DTC: If you parent is ‘markedly restricted” or ‘significantly restricted in more than one way’ then they will likely qualify for the ‘disability’ tax credit. If they have limited income, they will most likely not be paying income tax. This credit can then be transferred to you, to be used on line 318 of your tax return.
The degree of disability must be approved by Canada Revenue Agency before it can be used, and this process requires the completion and submission of a form, as you would expect. This is form T 2201, which must be completed by a doctor or other approved professional.
Your parents do not have to reside with you to make this credit transferable, but you need to be a supportive family member. Assisting with food, shelter or clothing, among other supports, will help to confirm your qualification for the transferability of this credit.
The disability or marked restriction for older parents tends to sneak up on them, and it may be only after the restriction has been in place for a few years that you realize that the tax credit should be used. The recapture is now approximately $1,600 per year, and the potential recapture going back ten years is $13,000.
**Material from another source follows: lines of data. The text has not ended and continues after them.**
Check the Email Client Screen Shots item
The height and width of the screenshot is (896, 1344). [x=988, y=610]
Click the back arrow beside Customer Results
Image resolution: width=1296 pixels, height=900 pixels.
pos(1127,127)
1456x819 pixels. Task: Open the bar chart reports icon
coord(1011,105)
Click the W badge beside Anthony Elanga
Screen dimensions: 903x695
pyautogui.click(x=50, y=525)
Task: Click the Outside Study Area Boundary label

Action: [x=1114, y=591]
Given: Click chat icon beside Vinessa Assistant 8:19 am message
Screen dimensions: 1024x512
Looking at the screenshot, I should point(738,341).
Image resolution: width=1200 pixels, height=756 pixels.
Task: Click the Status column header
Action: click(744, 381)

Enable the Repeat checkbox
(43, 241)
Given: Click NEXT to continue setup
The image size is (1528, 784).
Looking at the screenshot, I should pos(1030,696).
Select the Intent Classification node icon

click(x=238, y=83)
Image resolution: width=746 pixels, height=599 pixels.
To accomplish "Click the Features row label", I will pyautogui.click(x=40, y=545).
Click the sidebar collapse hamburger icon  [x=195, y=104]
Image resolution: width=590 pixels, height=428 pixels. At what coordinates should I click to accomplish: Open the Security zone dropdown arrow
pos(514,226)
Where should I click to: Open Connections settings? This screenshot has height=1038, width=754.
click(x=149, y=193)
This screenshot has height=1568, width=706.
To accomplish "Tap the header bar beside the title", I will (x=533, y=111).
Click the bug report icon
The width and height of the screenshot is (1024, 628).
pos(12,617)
Scenario 2: You and your parent live apart. You provide assistance with: grocery shopping, meal preparation, transportation to doctor’s appointments as well as some assistance with their activities of daily living. Do you or your parent qualify for a tax credit?
Yes, the fact that your parent doesn’t live with you does not disqualify you or them from using the disability tax credit if applicable. The caregiver credit would not be applicable unless at some time in the year they reside with you. It’s unfortunate, but being a caregiver and using the caregiver tax credit while your parent lives solely in their own home is not allowed. While aging in place is a very important part of remaining independent as we get older, the Income Tax Act doesn’t quite reflect this journey.
Scenario 3: You are an older person living on your own; you receive assistance from the CCAC for weekly supervision during bathing. You require additional assistance on a private pay basis. Do you qualify for a tax credit?
Yes, if you pay for attendant care beyond the modest supports provided by the CCAC services you can use these expenses as medical tax credits. Be careful that they do not exceed $10,000 per year unless necessary if you use the disability tax credit. An attendant care expense of $10,001 disqualifies you from using the disability tax credit, so govern yourself accordingly.
Scenario 4: You are an older couple and you have an adult child (over age 18) with special needs, who lives with you and is dependent on you for care and guidance. Do either of you qualify for a tax credit?
A child with special needs who lives with their parents most commonly qualifies for the disability tax credit, and the parents would certainly qualify for the caregiver credit. This is a very common scenario, and typically results in the recapture of $5,000 for the caregiver credit and $13,000 for the disability tax credit.
The second most common scenario is that the parents used the disability and caregiver tax credits before the child went into supported living arrangements and left the family home, and the parents then stopped using the disability and caregiver credits. If the parents continue to provide supports for the child while in supported living, and have the child home to stay with them regularly or occasionally during the year, then both credits will still apply. It is very common for parents to believe or be advised that they cannot continue to use these credits, which is completely incorrect.